Still, Gilroy admitted that its much publicized effort to expand its direct- sales reach has caused some confusion and consternation among dealers.
Although HP had been developing its direct-sales network for years, the biggest changes occurred after HP's merger with Compaq.
During the past eight months, HP, through its direct-sales staff, has revamped its Web site and catalogs to go after more corporate customers directly. The direct-sales push is focused mainly on specific markets, especially PCs and low-end servers.
HP plans to sell other products, such as printers, through its existing network of partners, which work hand in glove with a separate HP staff for resellers.
This is a bone of contention for some of HP's partners. They claim that HP's reseller staff has been leaking proprietary information to the company's direct-sales staff in their bid to win corporate customers.
Through the years, the partners routinely have turned over customer information to HP staff as part of the company's programs for rebates and other incentives. The partners say that there was an understanding in the arrangement that HP would not share the data with its direct-sales force.
Lloyd Chapman, president and founder of the Microcomputer Industry Supplier Association in Novato, is concerned about the handling of customer information.

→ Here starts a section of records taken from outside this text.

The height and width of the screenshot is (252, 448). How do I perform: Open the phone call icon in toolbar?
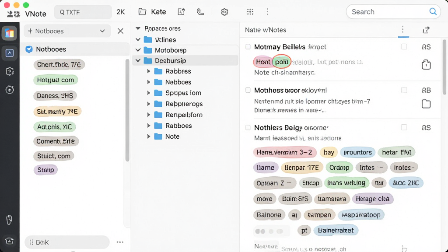pyautogui.click(x=200, y=12)
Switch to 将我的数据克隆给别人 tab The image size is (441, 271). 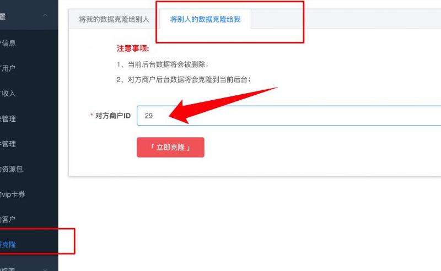114,19
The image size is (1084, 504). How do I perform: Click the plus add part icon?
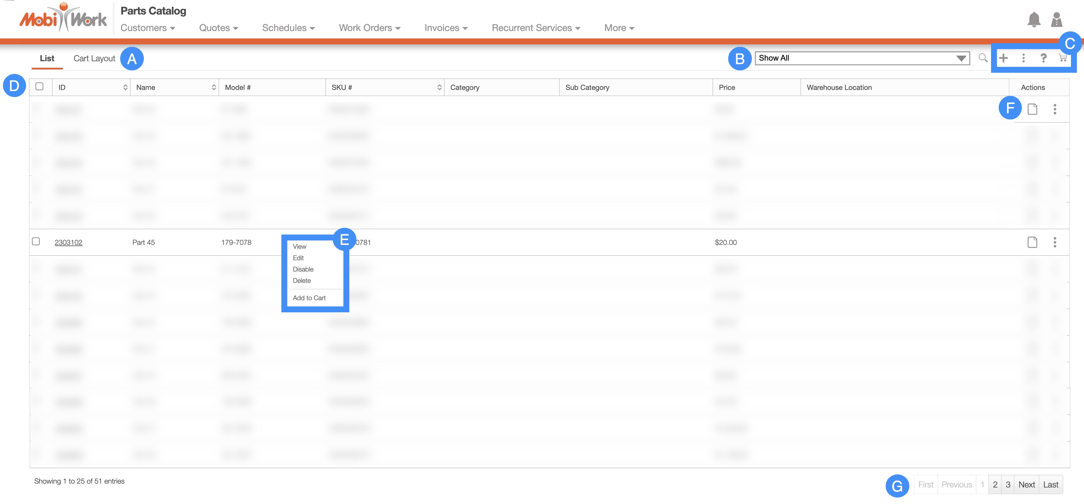(x=1003, y=58)
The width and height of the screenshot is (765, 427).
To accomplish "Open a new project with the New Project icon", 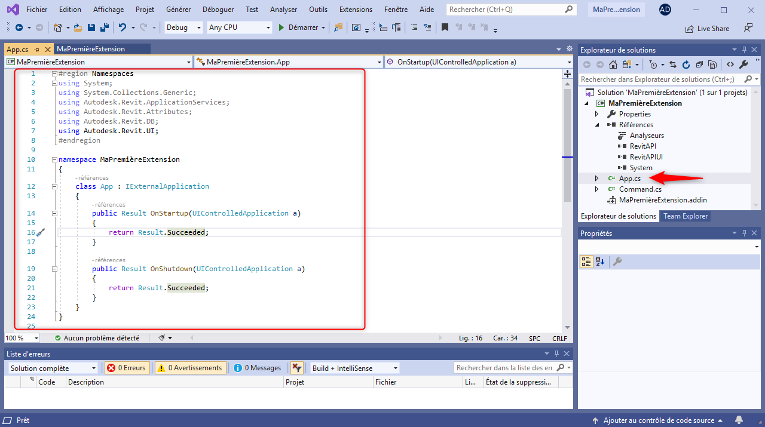I will 57,27.
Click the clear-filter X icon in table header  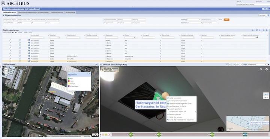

He believes that "customers' names, addresses, phone numbers, specific contact information, what they buy, when they buy it and what they pay for it would clearly be considered trade secret and proprietary information."
HP denies any wrongdoing.
Gilroy, the HP vice president, stressed that a fire wall exists between the reseller and direct-sales units. "The data that is reported by our partners is not shared with our direct organizations."
He also said that HP's direct-marketing teams buy customer data in the open market, noting there are other ways for the company to get the same data that its partners consider proprietary.
Gilroy said the tech giant also has a program for partners in which HP identifies customers in specific markets that it hopes will buy directly from HP. That way, HP's partners will have a clear idea of where they and HP may be competing for the same customers.
Gilroy said most of HP's partners are satisfied with the program. "The feedback has been just fantastic," he said.
Geoffrey Lilien, president of Lilien Systems, an HP dealer in Mill Valley, said he is content with the direction of HP's sales programs for its partners. The merger helped expand the line of HP products, including new data storage systems and servers dealers could offer to customers, "which strengthens our position and strengthens HP's position," he said.
"I have generally been pretty happy with what's going on," said Lilien, who has been selling HP products for 12 years. "I have a lot of faith in that company. They really are a good partner."
Steve Wangard, president of Vanguard Computers in Wisconsin, also praised HP, saying it helps promote his firm to customers.
"They've been very progressive in their interaction with me," said Wangard, whose company has been an HP dealer for more than 15 years.
Other resellers feel differently.
Cammy Ticknor, owner of Computer Cite, an HP partner in Vacaville, said business has gone down ever since HP began its big push in direct sales.
"Customers say, 'I can get this direct from HP cheaper,' " said Ticknor, whose company has four employees. "So I have to negotiate, and sometimes I don't make money."
Chapman's association, which has about 1,000 members, filed a complaint with the FTC late last year. Chapman said he wants the federal agency to make HP stop using members' proprietary information.
An FTC spokesman said the agency does not comment on pending complaints.
Asked if his group plans to file a lawsuit, Chapman would only say it is "exploring what legal remedies would be available to us to protect our trade- secret and proprietary information."
Gilroy stressed that HP's goal is to have a blended model that includes both direct sales and partners.
Crawford del Prete, an analyst with International Data Corp., said that strategy makes sense, but it won't be easy to implement.
"Not everyone can be happy in this situation," said Del Prete, who does not own HP stock. "At the end of the day, this is absolutely a balancing act."